What is the relationship between design, power, and social justice? “Design justice” is an approach to design that is led by marginalized communities and that aims explicitly to challenge, rather than reproduce, structural inequalities. It has emerged from a growing community of designers in various fields who work closely with social movements and community-based organizations around the world. This book explores the theory and practice of design justice, demonstrates how universalist design principles and practices erase certain groups of people—specifically, those who are intersectionally disadvantaged or multiply burdened under the matrix of domination (white supremacist heteropatriarchy, ableism, capitalism, and settler colonialism)—and invites readers to “build a better world, a world where many worlds fit; linked worlds of collective liberation and ecological sustainability.”

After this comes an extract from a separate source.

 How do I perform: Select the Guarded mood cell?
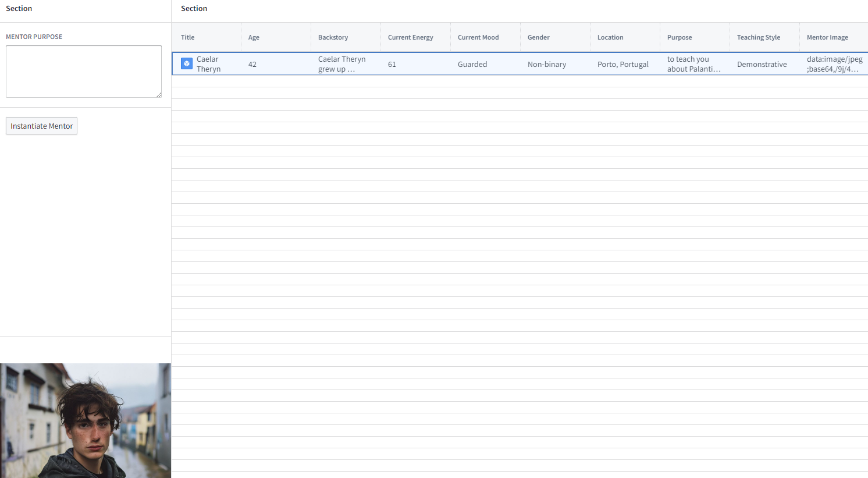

“Books like [Design Justice] offer insight into the history of disability and ideas for building on the ADA’s foundation of basic protections to create a more just world for the variety of humans who inhabit it.” —The Washington Post


Human Rights in the Age of Platforms edited by Rikke Frank Jørgensen

Open Access edition available, thanks to generous funding from Arcadia—a charitable fund of Lisbet Rausing and Peter Baldwin.

"Cover for Human Rights in the Age of Platforms"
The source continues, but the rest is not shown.